LAS VEGAS — Tragedy struck at the Bellagio Hotel & Casino today, as the squished and dismembered carcass of beloved cultural icon Sonic the Hedgehog was discovered in the inner workings of a slot machine. 

“Oh my god, I told him not to crawl in there anymore,” said an associate of the hedgehog, a flying squirrel that wished to remain anonymous. “He kept scurrying up inside and I would be so afraid but fuck me if he didn’t hit once in a while. I knew it felt dangerous, but he kept telling me it was fine and asked what the worst was that could happen. I guess we know now.” 

Casino employees were disturbed by the incident, but reported that it was not an isolated one. 

“We knew this was going to happen eventually,” said Vinny Bowen, a pit boss at the infamous resort. “These rodents crawl up into these machines, and I don’t know what the hell they’re doing exactly, but they’re robbing us blind. This business has changed a lot. Used to be you get a rat or a hedgehog in the machine, worst case scenario it fritzes out and you have to replace it. Nowadays, you could lose your whole ass in a wrongful death suit.” 

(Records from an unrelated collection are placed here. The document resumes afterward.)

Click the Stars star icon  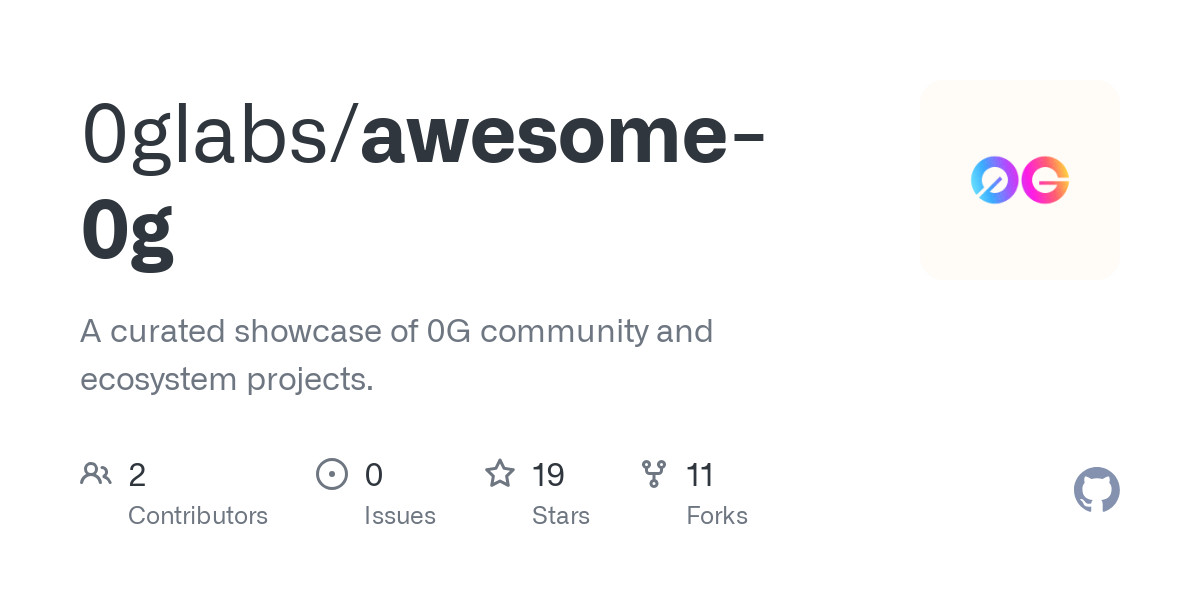click(x=500, y=473)
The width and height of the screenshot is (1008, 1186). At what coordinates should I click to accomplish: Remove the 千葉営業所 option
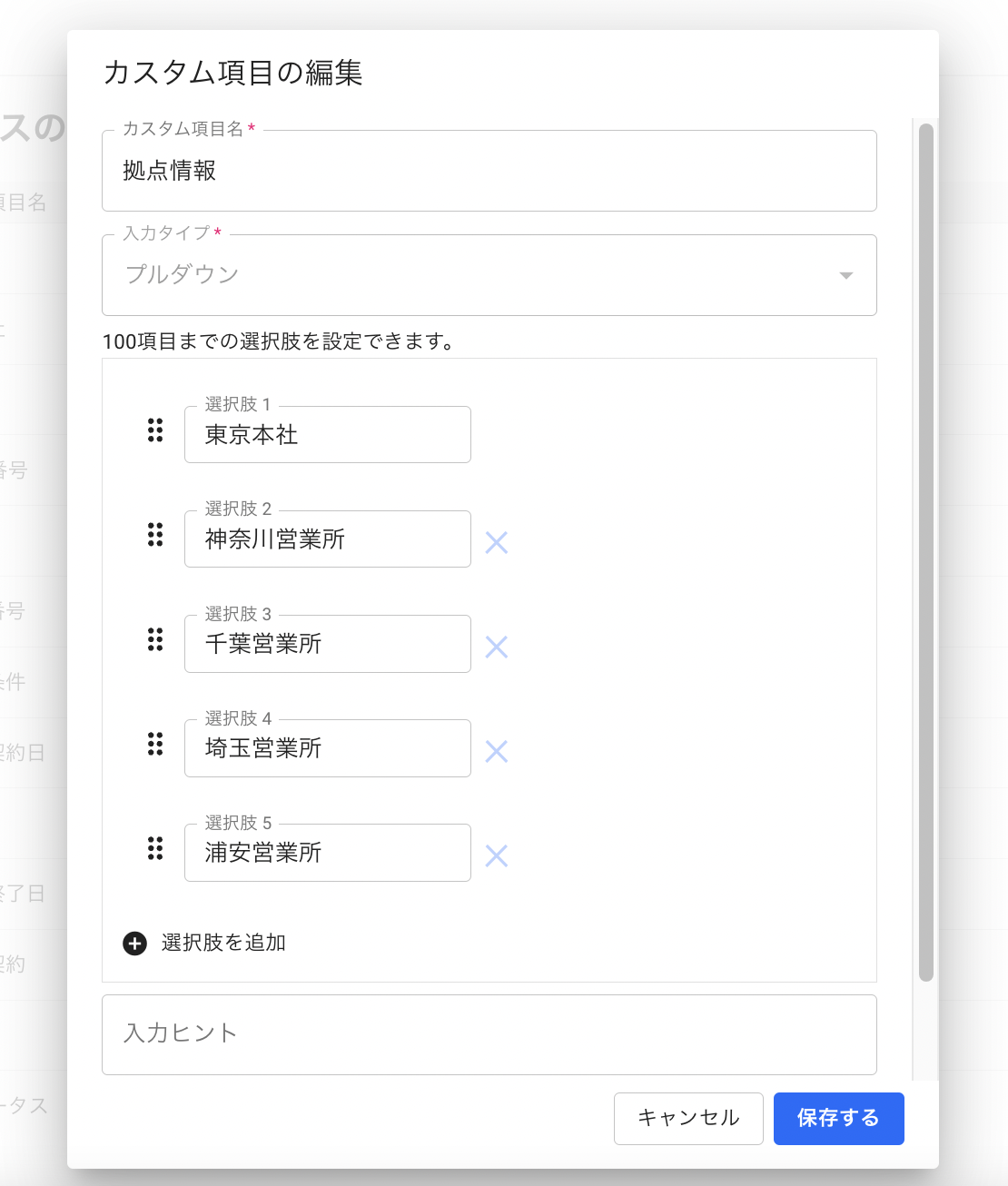[x=496, y=647]
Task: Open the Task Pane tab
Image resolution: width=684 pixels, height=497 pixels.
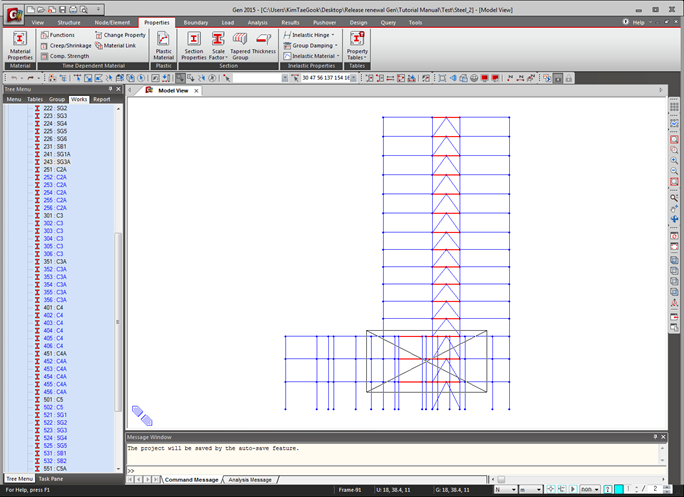Action: [50, 480]

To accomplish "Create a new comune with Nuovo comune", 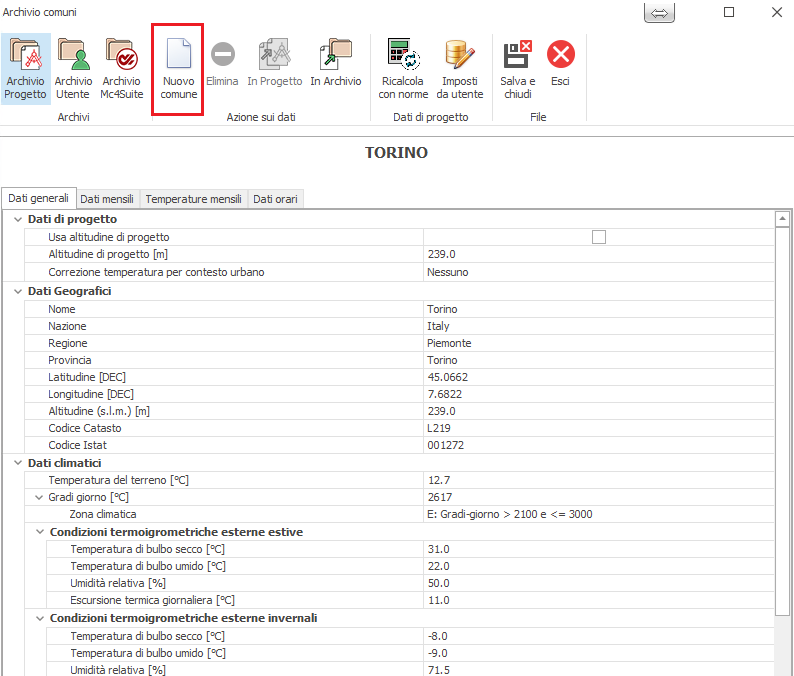I will click(x=178, y=68).
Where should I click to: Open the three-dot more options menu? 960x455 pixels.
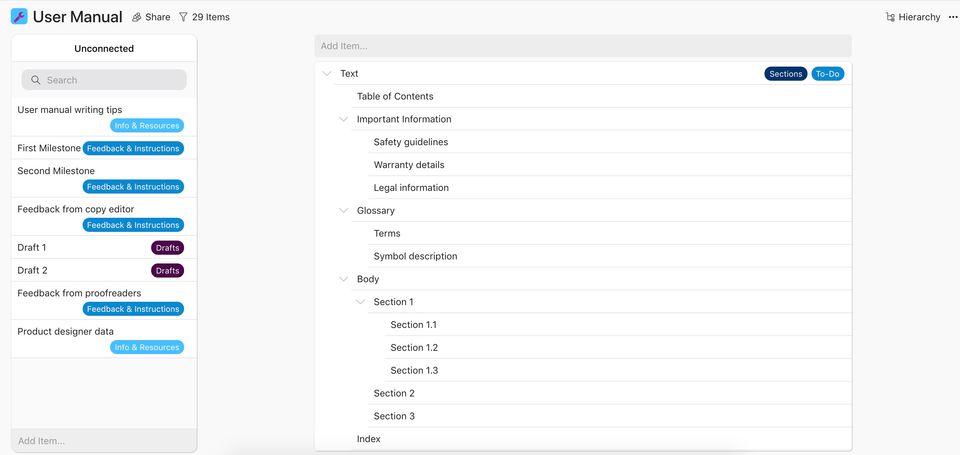[x=952, y=17]
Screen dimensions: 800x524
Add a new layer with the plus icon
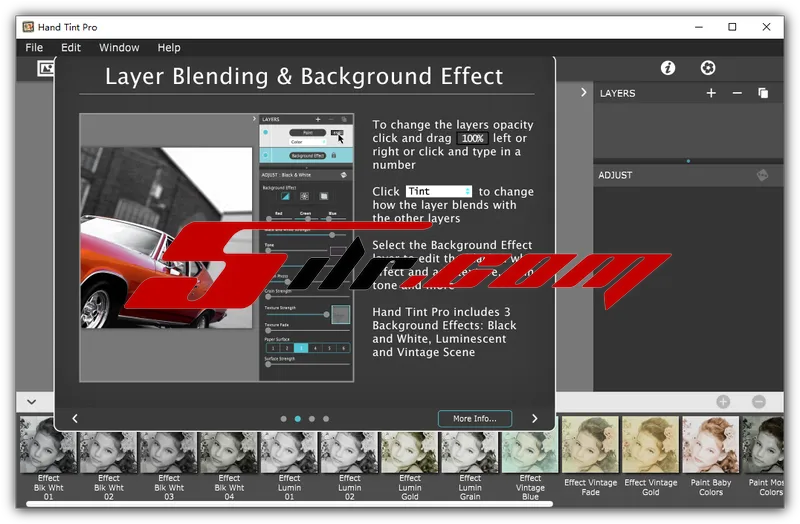pos(711,93)
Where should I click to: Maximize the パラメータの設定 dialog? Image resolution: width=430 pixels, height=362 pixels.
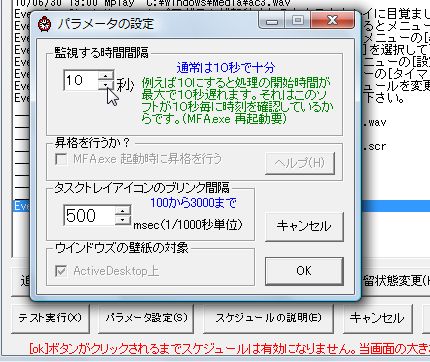pos(298,21)
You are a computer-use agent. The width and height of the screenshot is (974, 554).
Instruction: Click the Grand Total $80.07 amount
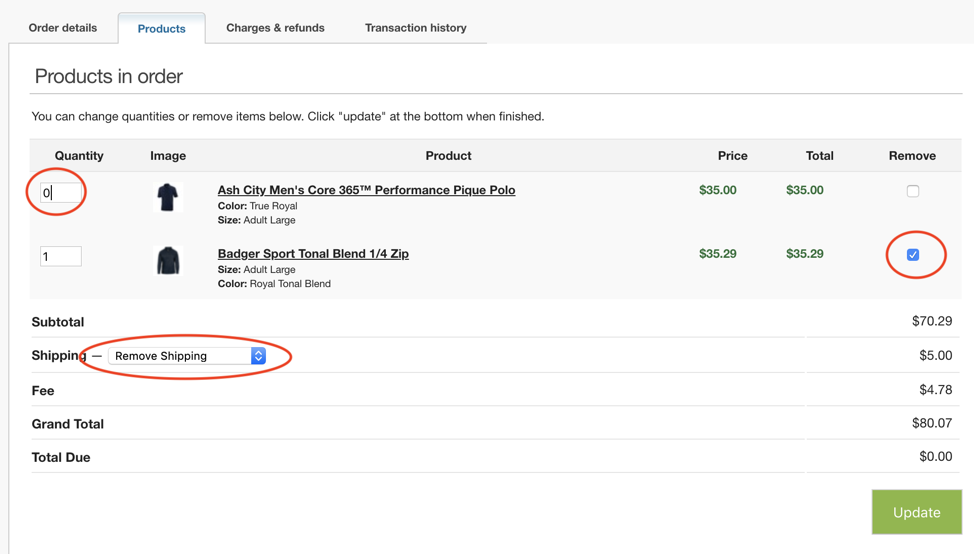point(932,423)
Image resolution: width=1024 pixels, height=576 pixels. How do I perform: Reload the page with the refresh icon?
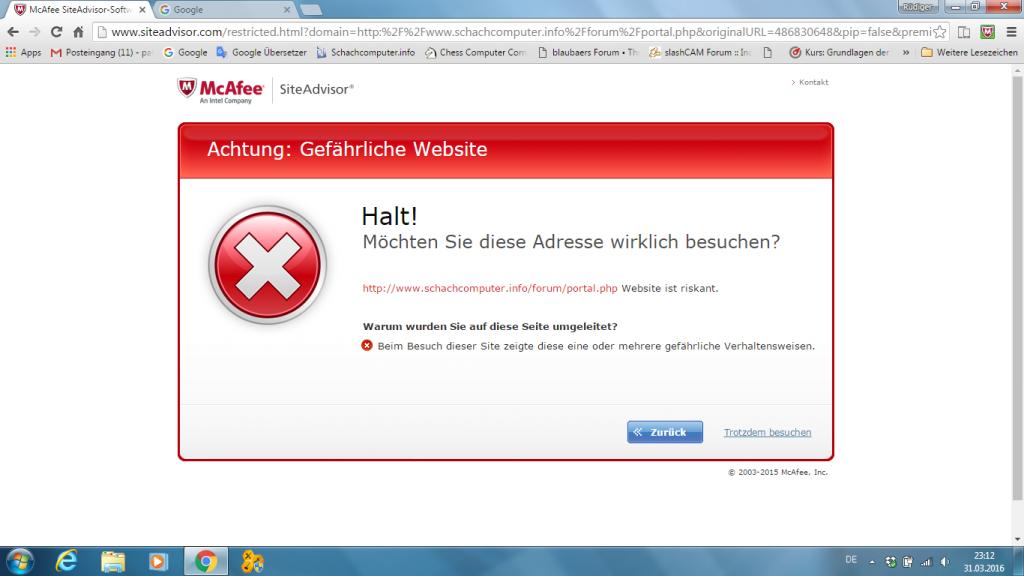[x=57, y=32]
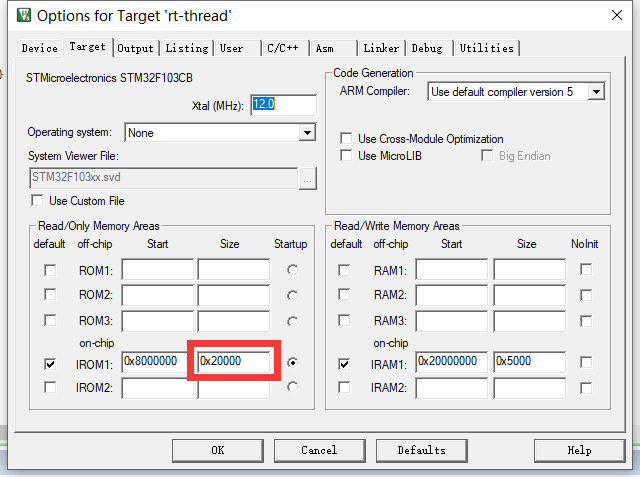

The news of Sonic’s untimely demise was met with mixed emotions by Doctor Ivo “Eggman” Robotnik, a long time professional rival of Sonic’s.

“He’s really dead?” asked the mad scientist who has long aimed to take over the world. “I mean, I guess that’s pretty exciting, but still, sort of depressing to find out that some Grey’s Anatomy themed slot machine managed to do what I couldn’t for decades. Ah well, now that that pesky hedgehog is out of my way I may finally take over the world!”

As of press time, Sega was scrambling to find a replacement for Sonic in next year’s Winter Olympics in Beijing.